But there is also something we do not have in common. He is a fervent and committed supporter of President Donald Trump. I am a fervent and committed opponent of President Donald Trump.
He, as an active Trump proponent, is exactly the kind of person I want to demonize for his energetic support of an amoral and demented tyrant. I want to see him as a traitor to all that it means to be lovingly human. To me, he is in fact such a traitor: he is helping to prop up a regime that continuously tells flagrant lies, foments untold repression and suffering, and hastens the extinction of humans on earth.
I want to see him, this eager Trump enabler, as being that and only that. But I can’t.

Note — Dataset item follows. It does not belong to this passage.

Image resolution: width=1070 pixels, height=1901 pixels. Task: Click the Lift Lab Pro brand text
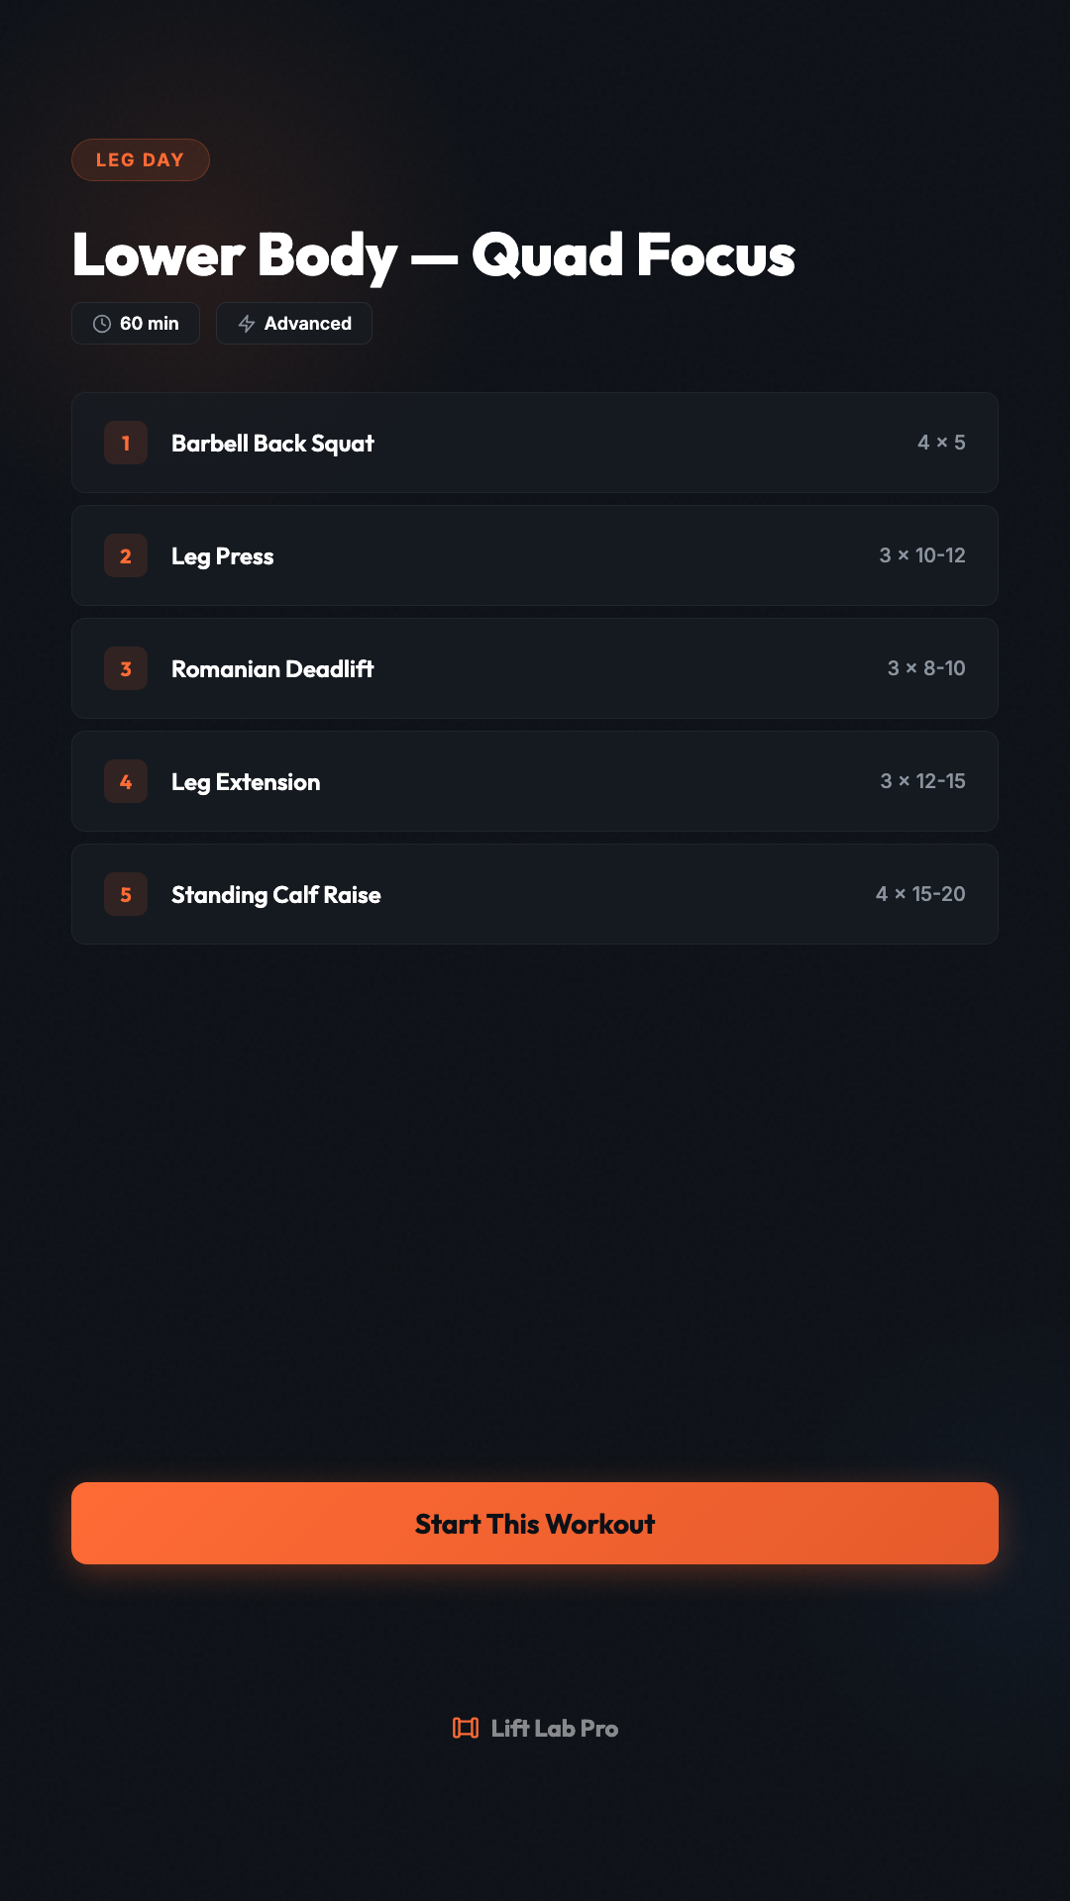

Because he is also a person who, more deeply than many of my passionately-Trump-fighting progressive friends, is in touch with a bottomless awareness of shared life and kindness that I revere.
This, for me, is the hardest work of our politics right now in America: not simply the work of opposing and defeating evil, but the much harder work of honoring and nurturing and even recruiting the good that confoundingly coexists with our understanding of evil in ourselves and others.
If we, as progressives, are brutally and selflessly honest, we will see that the “enemy” in the Trump phenomenon among our co-Americans is not the simple homogeneous mass of dog-pack supremacism that we are tempted to see, but is instead a motley mess of mourned privilege and betrayed hope. It includes those of us who wanted better but who settled for worse; those of us who believe, naturally, the bigoted lies we are taught by our families and inspirers; those of us, meaning all of us, who simultaneously do kind and cruel things; those of us who have trouble seeing the ways we all fit together; those of us who would all be on the same side of this battle if we were not being bombarded by our inherited hunger for manufactured necessities like being brown and powerful versus being white and secure.
Even as the Trump regime rolls its dice on the raw audacity of making itself the one and only police, our job as citizens is to know when we are being played: whether as hungry ex-slavemasters, as hungry ex-slaves, or as two mutually estranged protectors of cats who, sooner or later, will need to start protecting each other against a maniac who loves no one.